Wrappers vs. Reasoning Engines: What I Learned Building the ICP Engine
Most AI products right now are extraction tools wearing a product costume. Here's the structural difference, and what it takes to cross the line.
There's a distinction worth drawing early in any AI product conversation: the difference between a tool that extracts and a tool that reasons.
An extraction tool takes your input, runs it through a model, and gives you back a cleaned-up version of what you said. A reasoning tool takes your input, runs it through a model, and gives you back something you didn't say but that is true given what you said. The first one is documentation. The second one is analysis.
Most products labeled as AI right now sit on the extraction side. A UI, a prompt, a response, a download button. The model summarizes, classifies, rewrites, formats. What you get out is a function of what you put in.
That's a legitimate category. It's also a crowded one, and it's the category most investors mean when they say the AI wrapper market is going to collapse. The moat is thin because the work is thin. Any team with API access can ship a similar product in a week.
Reasoning engines are structurally different. They're harder to build, harder to explain, and much harder to replicate. The ICP Engine (icpengine.co) I shipped this year is one of them. This piece walks through what actually makes that distinction real, using that build as the case study.

What reasoning requires that extraction doesn't
Extraction is a one-shot operation. User input goes in, model output comes out, done. The prompt does not need to track anything over time. It does not need to compare one piece of input against another. It does not need to notice when two things a user said contradict each other. It just needs to produce a good-looking response to whatever is in the context window.
Reasoning requires at least four things extraction doesn't:
- State. The model has to know what it has already collected, what it still needs, and what conclusions it has drawn. That state has to persist across turns and has to survive model outputs that might try to re-ask or skip questions.
- Minimum evidence thresholds. A reasoning tool cannot treat a single example as a pattern. If a user says "our deals usually come from referrals," that's a hypothesis. Three specific referral sources with named companies and timelines is evidence. The system has to enforce the difference.
- Contradiction surfacing. When the user says one thing and then says something else that contradicts it, the system has to notice and flag it rather than quietly resolving in favor of whatever was said most recently. This is the hardest part and the most valuable.
- Confidence calibration. Not every conclusion the system produces deserves equal weight. Some are backed by many examples. Some are inferred from one answer. The system has to know the difference and has to communicate it to the user.
None of these are solved by picking a bigger model. They are solved by architecture.
The two-layer prompt chain
The first architectural decision in the ICP Engine was splitting the work into two distinct model calls with two distinct jobs.
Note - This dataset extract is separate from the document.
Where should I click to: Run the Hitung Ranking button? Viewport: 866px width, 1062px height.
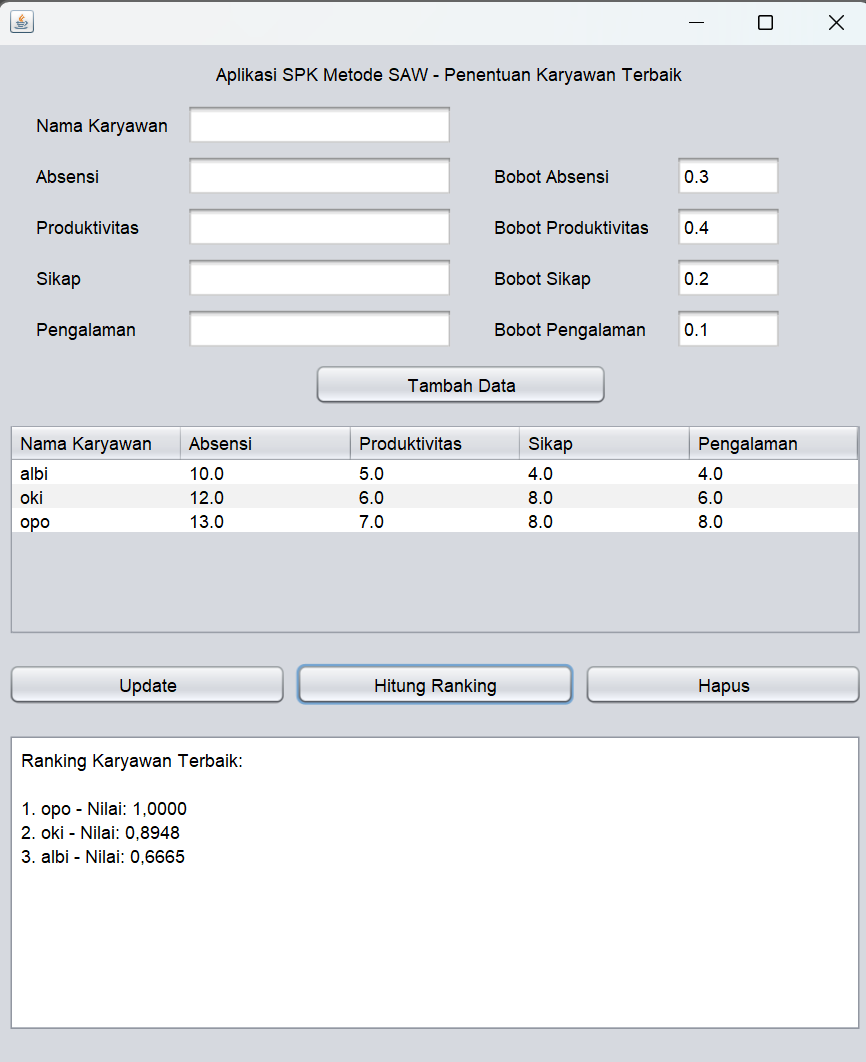(x=435, y=686)
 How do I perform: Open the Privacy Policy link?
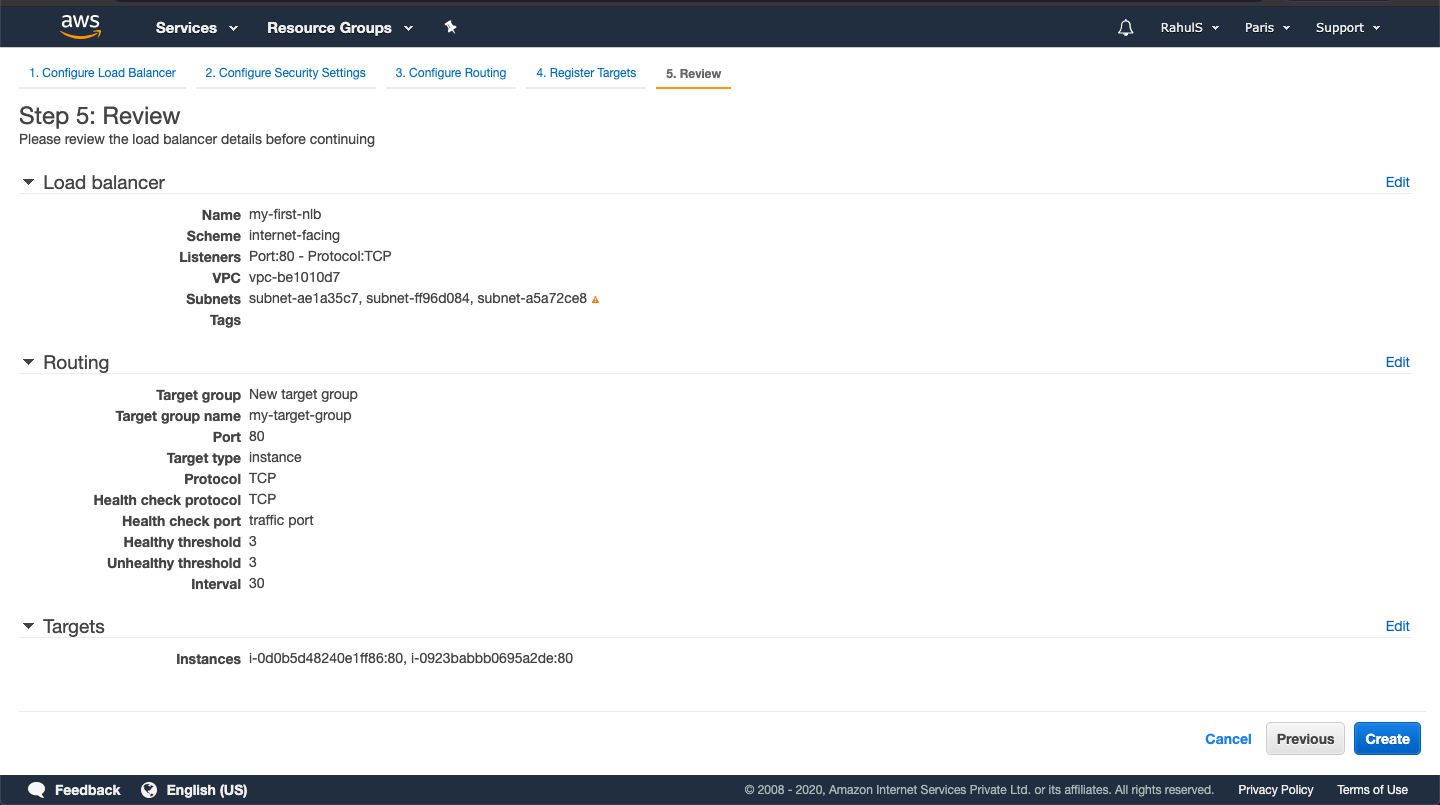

Layer 1 is the Intake Conductor. Its only job is to run a structured conversation. One question at a time. Adaptive follow-ups based on the previous answer. State tracking across six ICP dimensions (customer profile, buying triggers, evaluation criteria, objection and loss patterns, channel and discovery, language and messaging). Minimum example thresholds enforced inside each dimension before moving on.
The Intake Conductor is explicitly told what it is not allowed to do. It is not allowed to evaluate answers. It is not allowed to say "that's helpful" or "great." It is not allowed to combine two questions into one. It is not allowed to announce transitions between dimensions. It is not allowed to synthesize or draw conclusions during the interview. When all six dimensions are covered, it emits a specific string:
[INTAKE_COMPLETE]
. That string is the handoff signal.
Layer 2 is the Report Synthesizer. It runs once. It takes the full transcript from Layer 1 and produces a structured JSON report. It is not allowed to ask questions. It is not allowed to invent data. It is instructed to extract patterns across multiple examples (never report a single data point as a pattern), to surface the gap between what prospects say and what actually drives decisions, to classify buying triggers by urgency, and to flag dimensions where the data is thin.
Splitting the work matters because the two jobs require opposite cognitive stances. Intake requires a model that holds back, asks, listens, tracks. Synthesis requires a model that commits, infers, contradicts, concludes. A single prompt trying to do both produces a model that does neither well. You get either an over-eager interviewer that starts analyzing mid-conversation, or a cautious analyst that keeps asking more questions instead of drawing conclusions.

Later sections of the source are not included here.